Source data
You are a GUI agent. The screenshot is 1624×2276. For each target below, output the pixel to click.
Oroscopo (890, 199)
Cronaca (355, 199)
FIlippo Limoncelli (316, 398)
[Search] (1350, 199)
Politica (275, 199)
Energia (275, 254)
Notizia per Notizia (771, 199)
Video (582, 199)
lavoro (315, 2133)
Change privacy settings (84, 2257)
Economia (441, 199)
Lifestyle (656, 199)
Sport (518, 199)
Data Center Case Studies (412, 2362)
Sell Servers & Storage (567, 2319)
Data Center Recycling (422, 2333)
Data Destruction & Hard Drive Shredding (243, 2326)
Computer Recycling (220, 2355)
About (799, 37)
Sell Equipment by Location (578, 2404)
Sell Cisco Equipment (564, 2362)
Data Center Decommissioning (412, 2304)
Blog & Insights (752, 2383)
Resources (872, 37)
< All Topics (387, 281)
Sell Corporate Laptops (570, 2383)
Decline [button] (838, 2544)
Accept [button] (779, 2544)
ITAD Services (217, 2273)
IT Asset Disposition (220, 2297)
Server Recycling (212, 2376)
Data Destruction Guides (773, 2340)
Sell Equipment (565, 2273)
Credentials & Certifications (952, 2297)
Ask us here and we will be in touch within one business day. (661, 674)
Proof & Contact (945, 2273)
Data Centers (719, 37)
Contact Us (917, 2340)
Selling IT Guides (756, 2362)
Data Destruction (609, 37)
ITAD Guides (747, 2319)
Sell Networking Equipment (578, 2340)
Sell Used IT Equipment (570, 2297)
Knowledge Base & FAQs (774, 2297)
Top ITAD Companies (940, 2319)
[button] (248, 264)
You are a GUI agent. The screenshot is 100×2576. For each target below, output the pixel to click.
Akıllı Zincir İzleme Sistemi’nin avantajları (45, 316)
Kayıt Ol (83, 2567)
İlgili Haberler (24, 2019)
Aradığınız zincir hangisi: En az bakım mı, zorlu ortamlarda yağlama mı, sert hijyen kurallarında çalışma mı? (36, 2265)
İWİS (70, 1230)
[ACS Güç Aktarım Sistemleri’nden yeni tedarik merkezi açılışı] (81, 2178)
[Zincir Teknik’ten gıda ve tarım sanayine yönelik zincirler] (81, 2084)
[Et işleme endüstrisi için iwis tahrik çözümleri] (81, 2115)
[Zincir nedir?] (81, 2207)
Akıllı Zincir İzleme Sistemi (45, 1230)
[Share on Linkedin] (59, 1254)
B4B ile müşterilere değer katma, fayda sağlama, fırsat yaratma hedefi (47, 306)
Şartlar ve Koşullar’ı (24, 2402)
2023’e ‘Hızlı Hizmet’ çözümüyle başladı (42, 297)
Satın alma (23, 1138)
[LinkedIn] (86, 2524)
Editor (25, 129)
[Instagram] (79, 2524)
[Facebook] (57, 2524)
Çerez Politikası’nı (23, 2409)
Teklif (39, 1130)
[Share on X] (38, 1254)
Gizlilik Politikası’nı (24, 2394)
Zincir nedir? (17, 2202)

WORK ORDER: Among the records above, repeat exactly the line with "Blog & Insights (752, 2383)", the line with "ITAD Guides (747, 2319)", and every line in between, and only those.

OUTPUT BELOW:
Blog & Insights (752, 2383)
Resources (872, 37)
< All Topics (387, 281)
Sell Corporate Laptops (570, 2383)
Decline [button] (838, 2544)
Accept [button] (779, 2544)
ITAD Services (217, 2273)
IT Asset Disposition (220, 2297)
Server Recycling (212, 2376)
Data Destruction Guides (773, 2340)
Sell Equipment (565, 2273)
Credentials & Certifications (952, 2297)
Ask us here and we will be in touch within one business day. (661, 674)
Proof & Contact (945, 2273)
Data Centers (719, 37)
Contact Us (917, 2340)
Selling IT Guides (756, 2362)
Data Destruction (609, 37)
ITAD Guides (747, 2319)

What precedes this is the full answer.